Under normal circumstances, 75% of the carbamazepine that circulates in blood is protein-bound. Therapies or conditions such as uremia that displace carbamazepine from protein cause a higher free (unbound) fraction of the drug circulating in blood. In uremia, the free carbamazepine level may be a more useful guide for dosage adjustments than the total level. In patients with severe uremia, subtherapeutic total carbamazepine levels in the range of 1.0 to 2.0 mcg/mL may be associated with therapeutic free carbamazepine levels. Toxicity may occur when the free carbamazepine level is greater than or equal to 4.0 mcg/mL (even though the total carbamazepine concentration is <15.0 mcg/mL).
As with the serum levels of other anticonvulsant drugs, total and free carbamazepine levels should be correlated with the patient's clinical condition. Serum levels are best used as a guide in dose adjustment.
Method Description
Free carbamazepine is isolated from serum by ultrafiltration.
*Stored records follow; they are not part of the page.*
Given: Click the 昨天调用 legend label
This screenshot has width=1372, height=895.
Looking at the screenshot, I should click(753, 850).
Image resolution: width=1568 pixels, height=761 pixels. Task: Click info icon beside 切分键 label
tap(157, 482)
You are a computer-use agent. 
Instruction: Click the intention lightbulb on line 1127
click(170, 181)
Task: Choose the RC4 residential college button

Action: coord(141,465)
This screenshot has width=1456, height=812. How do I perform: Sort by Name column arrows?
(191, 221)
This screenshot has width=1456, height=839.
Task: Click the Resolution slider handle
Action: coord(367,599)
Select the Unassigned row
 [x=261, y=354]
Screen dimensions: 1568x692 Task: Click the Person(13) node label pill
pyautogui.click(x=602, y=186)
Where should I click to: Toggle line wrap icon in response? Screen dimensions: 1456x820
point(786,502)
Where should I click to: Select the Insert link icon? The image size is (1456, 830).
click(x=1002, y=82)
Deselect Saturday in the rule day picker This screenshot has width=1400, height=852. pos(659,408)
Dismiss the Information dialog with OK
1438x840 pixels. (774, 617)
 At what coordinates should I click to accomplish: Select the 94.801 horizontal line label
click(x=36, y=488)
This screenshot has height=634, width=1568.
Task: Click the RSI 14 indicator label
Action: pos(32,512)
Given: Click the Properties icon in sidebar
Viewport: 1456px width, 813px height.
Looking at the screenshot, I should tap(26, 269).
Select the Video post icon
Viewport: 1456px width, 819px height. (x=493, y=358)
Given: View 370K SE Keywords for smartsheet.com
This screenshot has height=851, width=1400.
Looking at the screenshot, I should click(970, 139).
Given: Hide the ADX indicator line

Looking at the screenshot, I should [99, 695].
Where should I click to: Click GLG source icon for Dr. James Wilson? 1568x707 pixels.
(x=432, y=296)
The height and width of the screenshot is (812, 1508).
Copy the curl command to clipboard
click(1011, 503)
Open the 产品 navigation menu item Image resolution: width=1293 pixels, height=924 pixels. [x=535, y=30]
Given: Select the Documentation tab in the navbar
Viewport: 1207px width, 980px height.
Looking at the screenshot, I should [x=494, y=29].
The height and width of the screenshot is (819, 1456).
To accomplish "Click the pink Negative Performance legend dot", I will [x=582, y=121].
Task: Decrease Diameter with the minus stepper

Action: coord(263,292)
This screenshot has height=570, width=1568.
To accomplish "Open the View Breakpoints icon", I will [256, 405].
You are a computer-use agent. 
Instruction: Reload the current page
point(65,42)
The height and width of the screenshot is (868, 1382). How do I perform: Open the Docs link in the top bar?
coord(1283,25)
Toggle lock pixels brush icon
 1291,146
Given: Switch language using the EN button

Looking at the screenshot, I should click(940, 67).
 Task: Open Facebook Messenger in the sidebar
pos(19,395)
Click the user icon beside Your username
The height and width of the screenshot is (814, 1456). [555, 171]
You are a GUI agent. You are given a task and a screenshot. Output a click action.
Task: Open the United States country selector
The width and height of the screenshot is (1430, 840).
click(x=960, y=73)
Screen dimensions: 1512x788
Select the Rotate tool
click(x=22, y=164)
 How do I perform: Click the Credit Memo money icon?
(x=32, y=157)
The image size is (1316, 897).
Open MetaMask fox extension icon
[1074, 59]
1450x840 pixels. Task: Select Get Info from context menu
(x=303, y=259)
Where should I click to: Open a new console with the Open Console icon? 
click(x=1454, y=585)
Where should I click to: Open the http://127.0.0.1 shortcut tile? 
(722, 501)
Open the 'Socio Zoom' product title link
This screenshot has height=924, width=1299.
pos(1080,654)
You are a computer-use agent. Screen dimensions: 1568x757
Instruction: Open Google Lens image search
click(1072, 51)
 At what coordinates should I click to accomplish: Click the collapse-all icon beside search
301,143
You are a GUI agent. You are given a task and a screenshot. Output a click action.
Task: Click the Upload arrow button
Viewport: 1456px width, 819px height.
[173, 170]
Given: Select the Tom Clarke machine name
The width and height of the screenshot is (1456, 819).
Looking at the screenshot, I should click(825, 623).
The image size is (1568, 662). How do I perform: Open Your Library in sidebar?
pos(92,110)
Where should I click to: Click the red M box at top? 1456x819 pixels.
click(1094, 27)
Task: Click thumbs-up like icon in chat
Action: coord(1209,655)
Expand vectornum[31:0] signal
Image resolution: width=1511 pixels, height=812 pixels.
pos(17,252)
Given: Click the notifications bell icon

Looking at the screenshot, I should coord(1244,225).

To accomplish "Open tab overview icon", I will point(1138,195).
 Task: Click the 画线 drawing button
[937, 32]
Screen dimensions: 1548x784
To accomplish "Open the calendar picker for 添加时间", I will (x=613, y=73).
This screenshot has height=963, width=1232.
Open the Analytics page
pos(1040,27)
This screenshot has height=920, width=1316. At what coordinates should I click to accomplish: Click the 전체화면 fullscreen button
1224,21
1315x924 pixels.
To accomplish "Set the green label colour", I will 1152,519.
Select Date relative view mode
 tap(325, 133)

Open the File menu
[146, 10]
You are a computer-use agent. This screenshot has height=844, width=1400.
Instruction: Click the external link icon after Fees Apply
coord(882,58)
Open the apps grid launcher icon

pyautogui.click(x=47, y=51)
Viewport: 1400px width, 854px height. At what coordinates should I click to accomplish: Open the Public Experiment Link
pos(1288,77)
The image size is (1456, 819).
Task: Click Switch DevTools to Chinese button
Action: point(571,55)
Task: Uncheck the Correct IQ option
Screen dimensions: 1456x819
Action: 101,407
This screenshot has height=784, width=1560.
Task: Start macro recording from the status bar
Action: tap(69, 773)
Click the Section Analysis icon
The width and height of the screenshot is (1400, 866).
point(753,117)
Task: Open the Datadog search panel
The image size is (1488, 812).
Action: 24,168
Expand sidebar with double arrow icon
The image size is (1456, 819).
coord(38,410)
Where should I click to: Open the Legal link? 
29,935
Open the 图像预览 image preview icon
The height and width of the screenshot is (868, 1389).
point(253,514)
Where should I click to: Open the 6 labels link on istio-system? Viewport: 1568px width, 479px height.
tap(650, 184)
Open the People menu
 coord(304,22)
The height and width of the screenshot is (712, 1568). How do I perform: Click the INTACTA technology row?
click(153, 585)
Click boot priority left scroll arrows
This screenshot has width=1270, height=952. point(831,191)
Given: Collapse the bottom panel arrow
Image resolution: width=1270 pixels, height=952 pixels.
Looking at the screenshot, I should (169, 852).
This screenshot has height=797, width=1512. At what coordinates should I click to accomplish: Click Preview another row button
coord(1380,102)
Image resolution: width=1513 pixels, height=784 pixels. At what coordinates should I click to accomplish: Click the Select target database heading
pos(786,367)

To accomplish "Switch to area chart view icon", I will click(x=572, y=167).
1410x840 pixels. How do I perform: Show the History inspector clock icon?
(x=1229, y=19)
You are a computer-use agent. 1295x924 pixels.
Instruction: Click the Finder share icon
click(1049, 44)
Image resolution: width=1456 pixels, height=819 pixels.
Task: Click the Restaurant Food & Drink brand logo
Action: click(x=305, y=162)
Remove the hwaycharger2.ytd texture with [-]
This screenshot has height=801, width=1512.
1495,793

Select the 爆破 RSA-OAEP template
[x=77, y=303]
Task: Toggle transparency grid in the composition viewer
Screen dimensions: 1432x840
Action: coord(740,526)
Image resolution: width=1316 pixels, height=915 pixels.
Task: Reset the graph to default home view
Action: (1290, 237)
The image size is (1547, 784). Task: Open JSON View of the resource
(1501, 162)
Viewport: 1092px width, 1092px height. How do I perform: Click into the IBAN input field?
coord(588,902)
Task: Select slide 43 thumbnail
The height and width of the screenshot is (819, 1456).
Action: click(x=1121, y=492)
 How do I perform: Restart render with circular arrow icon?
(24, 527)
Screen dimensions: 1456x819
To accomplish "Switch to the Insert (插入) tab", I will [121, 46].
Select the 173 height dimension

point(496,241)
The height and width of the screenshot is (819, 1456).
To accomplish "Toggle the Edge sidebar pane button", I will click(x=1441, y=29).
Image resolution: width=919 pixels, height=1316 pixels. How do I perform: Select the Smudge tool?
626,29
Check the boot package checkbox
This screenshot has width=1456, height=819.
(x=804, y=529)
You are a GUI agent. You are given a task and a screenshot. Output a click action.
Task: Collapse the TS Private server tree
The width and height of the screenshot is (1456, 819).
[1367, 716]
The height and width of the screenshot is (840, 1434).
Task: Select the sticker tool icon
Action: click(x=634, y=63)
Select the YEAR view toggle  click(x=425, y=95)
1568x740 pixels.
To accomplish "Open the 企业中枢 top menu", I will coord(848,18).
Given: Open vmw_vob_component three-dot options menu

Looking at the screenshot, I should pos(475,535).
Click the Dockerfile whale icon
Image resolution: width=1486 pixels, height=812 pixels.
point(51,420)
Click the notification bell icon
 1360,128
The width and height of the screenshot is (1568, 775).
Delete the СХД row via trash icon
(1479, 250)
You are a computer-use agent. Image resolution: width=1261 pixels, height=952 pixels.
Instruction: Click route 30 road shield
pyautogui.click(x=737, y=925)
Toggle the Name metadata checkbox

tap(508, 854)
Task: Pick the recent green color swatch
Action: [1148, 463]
The ONLINE TDM Carbamazepine Gen.4 assay is a homogeneous microparticle agglutination immunoassay. It is a 2-reagent system used for the detection of carbamazepine in serum. Kinetic interaction of microparticles will be measured using automated analyzers. In this technology, biotinylated drug hapten attached to streptavidin-coated latex beads serves as the binding partner to anti-carbamazepine antibody. A competitive reaction to a limited amount of specific anti-carbamazepine antibody takes place between the latex-bound hapten and free carbamazepine in the serum sample. A decrease in the apparent signal is proportional to the amount of drug present in the sample.(Package insert: Carbamazepine reagent. Roche Diagnostics; 09/2021)
Day(s) Performed
Monday through Sunday
Performing Laboratory
Mayo Clinic Laboratories in RochesterTest Classification
This test has been modified from the manufacturer's instructions. Its performance characteristics were determined by Mayo Clinic in a manner consistent with CLIA requirements. This test has not been cleared or approved by the US Food and Drug Administration.CPT Code Information
80157
LOINC Code Information
Test ID | Test Order Name | Order LOINC Value |
---|---|---|
CARF | Carbamazepine, Free, S | 3433-0 |
Result ID | Test Result Name | Result LOINC Value |
---|---|---|
CARF | Carbamazepine, Free, S | 3433-0 |
Forms
If not ordering electronically, complete, print, and send a Therapeutics Test Request (T831) with the specimen.